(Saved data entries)
=== Section Start ===
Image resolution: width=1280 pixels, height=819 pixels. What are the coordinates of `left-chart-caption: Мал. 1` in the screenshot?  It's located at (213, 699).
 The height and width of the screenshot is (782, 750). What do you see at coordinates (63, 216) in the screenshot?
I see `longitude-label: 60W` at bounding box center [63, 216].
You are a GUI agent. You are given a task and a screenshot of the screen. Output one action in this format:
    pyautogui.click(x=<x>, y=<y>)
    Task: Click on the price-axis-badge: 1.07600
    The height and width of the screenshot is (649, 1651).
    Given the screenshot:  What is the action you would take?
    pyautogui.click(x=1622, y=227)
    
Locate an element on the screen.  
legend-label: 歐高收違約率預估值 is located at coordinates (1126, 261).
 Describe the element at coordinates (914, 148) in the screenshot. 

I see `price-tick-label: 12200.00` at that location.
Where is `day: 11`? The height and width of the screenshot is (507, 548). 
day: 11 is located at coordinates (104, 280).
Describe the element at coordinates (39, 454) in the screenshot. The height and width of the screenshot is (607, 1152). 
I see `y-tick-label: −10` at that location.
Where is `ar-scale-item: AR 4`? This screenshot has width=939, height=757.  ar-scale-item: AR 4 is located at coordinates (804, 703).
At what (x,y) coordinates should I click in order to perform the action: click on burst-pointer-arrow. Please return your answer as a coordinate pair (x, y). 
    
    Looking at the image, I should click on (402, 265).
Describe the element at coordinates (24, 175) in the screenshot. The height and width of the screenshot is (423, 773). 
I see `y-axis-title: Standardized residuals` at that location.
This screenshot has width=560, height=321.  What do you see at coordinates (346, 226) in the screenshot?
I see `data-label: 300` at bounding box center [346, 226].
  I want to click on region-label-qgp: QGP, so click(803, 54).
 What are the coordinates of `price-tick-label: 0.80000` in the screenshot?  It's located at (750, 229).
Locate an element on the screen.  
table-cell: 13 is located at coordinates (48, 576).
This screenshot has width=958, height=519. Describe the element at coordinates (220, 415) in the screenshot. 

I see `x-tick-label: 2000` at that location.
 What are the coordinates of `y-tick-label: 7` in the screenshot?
=== Section End ===
Brief: Reproduce the lines of the records from the line with "Describe the element at coordinates (39, 454)" up to and including the line with "coordinates (804, 703).".

Finished task:
Describe the element at coordinates (39, 454) in the screenshot. The height and width of the screenshot is (607, 1152). 
I see `y-tick-label: −10` at that location.
Where is `ar-scale-item: AR 4`? This screenshot has width=939, height=757.  ar-scale-item: AR 4 is located at coordinates (804, 703).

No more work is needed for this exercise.